Raras vezes na história uma eleição presidencial em outro país teve uma importância tão grande para a política brasileira quanto a decisão dos norte-americanos que vão às urnas nesta terça-feira (3), para decidir se mantêm Donald Trump no poder ou elegem o democrata Joe Biden.
A admiração do presidente Jair Bolsonaro e de Ernesto Araújo, seu ministro das Relações Exteriores, por Trump – e sua torcida declarada por mais quatro anos da permanência dele no poder, bem como o aviso de Biden de que terá uma postura diferente em relação à necessidade de o Brasil proteger a Amazônia – tornam a decisão nos Estados Unidos tema fundamental para o governo brasileiro. Uma reeleição de Trump pode ajudar Bolsonaro, enquanto uma vitória de Biden pode tornar os próximos anos difíceis para o governo.
Apesar de ser uma eleição fundamental para aquele país, a população brasileira não tem voz nesta escolha, não vota nos Estados Unidos e acaba ficando praticamente refém de uma decisão tomada pelos cidadãos lá residentes. É uma situação delicada, de dependência, que deixa o País impotente diante de um cenário doméstico e interno de outra nação.
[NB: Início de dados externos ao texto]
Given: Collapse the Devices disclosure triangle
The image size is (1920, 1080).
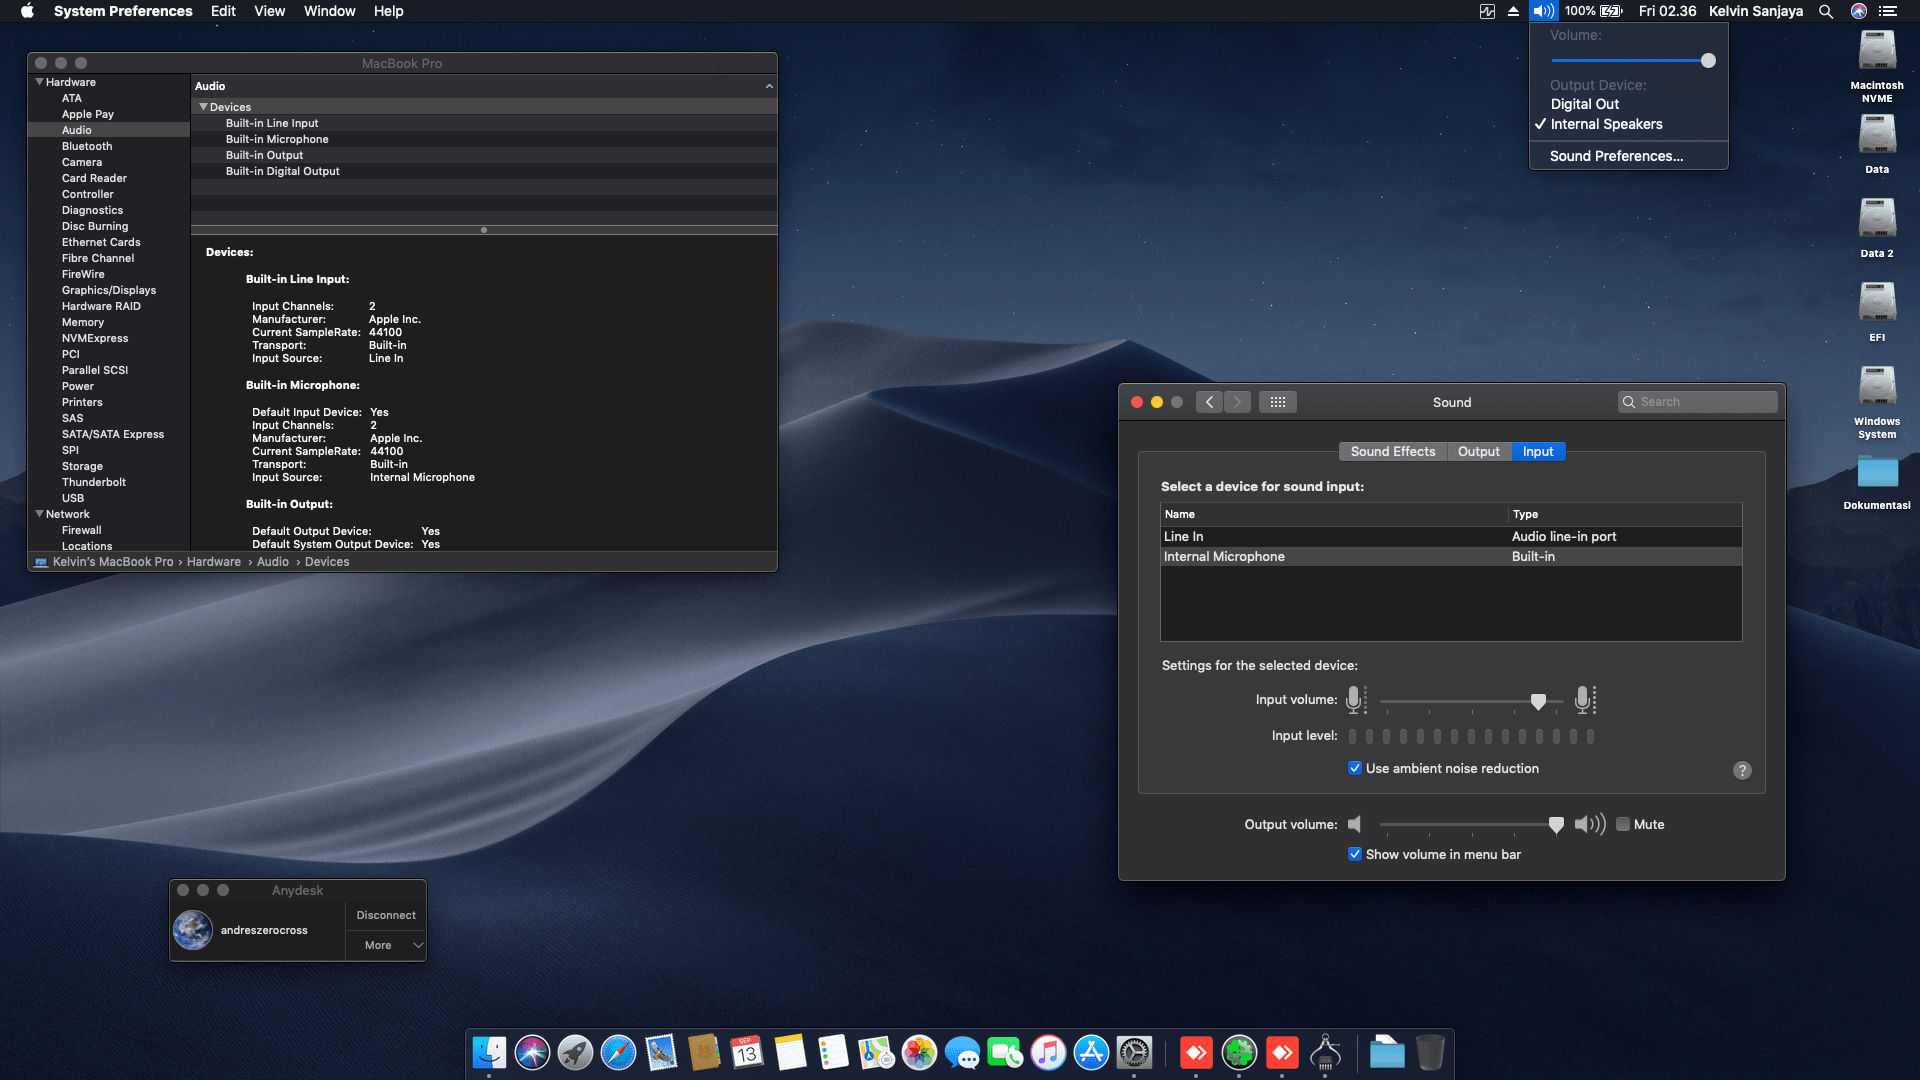Looking at the screenshot, I should pyautogui.click(x=204, y=107).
Enquanto o Brasil assiste, tenso, aos norte-americanos fazerem sua escolha, poderia aproveitar o momento de vulnerabilidade para mudar a postura internacional, tornando-se menos dependente do que os cidadãos de outros países decidem. Uma política externa mais autônoma e variada poderia permitir que o País assistisse a uma eleição polarizada como a que acontece nos Estados Unidos sem se preocupar com o que ela significa para a política brasileira.
Independentemente de qual seja o resultado das eleições nos Estados Unidos, o futuro com Trump ou Biden poderia ser diferente do que se espera com ansiedade neste momento. O foco central do Brasil deveria ser trabalhar para desenvolver uma relação mais saudável, diplomática, profissional e institucionalizada com o país norte-americano e o resto do mundo – sem declarações de apoio a líderes ou partidos específicos e sem criar tensão com potenciais futuros governantes. Além disso, pode ser saudável também ampliar o leque de alianças.
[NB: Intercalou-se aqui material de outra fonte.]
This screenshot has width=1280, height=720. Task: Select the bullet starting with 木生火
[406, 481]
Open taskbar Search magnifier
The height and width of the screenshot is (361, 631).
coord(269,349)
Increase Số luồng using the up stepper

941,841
O momento serve ainda para o Brasil repensar a sua proposta de política externa. Sob Bolsonaro, o País abandonou a aposta que há décadas fazia no multilateralismo e em uma diversificação que permitia ficar menos dependente de parcerias isoladas. O atual governo parece ter “apostado todas as fichas” na relação com Trump, criando arestas com governos de países da Europa, da China, da Argentina, da Venezuela e, agora, até da Bolívia. Mais um motivo para a preocupação com a reeleição do principal parceiro de Bolsonaro.
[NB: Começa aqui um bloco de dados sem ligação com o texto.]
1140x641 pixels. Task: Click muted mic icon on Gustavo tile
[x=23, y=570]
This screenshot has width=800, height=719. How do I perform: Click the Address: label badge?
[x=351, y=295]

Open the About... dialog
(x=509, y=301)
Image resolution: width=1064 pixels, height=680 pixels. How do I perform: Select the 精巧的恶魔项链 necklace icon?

Em vez desse isolamento, um fortalecimento de laços com outros países poderia deixar o Brasil menos vulnerável a uma mudança no rumo da política norte-americana.
Não se trata de romper relações ou de assumir uma postura contrária à norte-americana. Os Estados Unidos sempre foram (e continuarão sendo) um parceiro fundamental, uma referência para as relações do Brasil. No entanto, essa não deveria ser a única base da conexão do País com o mundo.
Este tom diferente já aconteceu no passado. Sob os governos de Fernando Henrique Cardoso e Luiz Inácio Lula da Silva, o Brasil apostou numa busca pela autonomia, abrindo-se ao mundo e buscando uma diversificação das relações nacionais. A aposta deu resultados positivos em termos de inserção internacional, assim como do aumento de relações diplomáticas ou comerciais. E o País esteve menos dependente dos Estados Unidos, ainda que sempre estivesse próximo.
Ao contrário de achar que pode ser bom ser um pária, como declarou recentemente Araújo, o Brasil precisa perceber que só consegue ter esta postura atualmente por causa do apoio que ainda recebe do governo norte-americano, de quem depende. O preço a ser pago pelo País caso ele se torne, de fato, um pária sem apoio do presidente da maior potência do mundo vai ser o isolamento, a perda de parcerias comerciais e a imposição de barreiras para o próprio desenvolvimento. Seria mais saudável manter uma relação equilibrada com o mundo todo para não depender tanto da torcida pelo que vão decidir os eleitores de uma outra nação, que vota desinteressada em relação aos interesses do Brasil.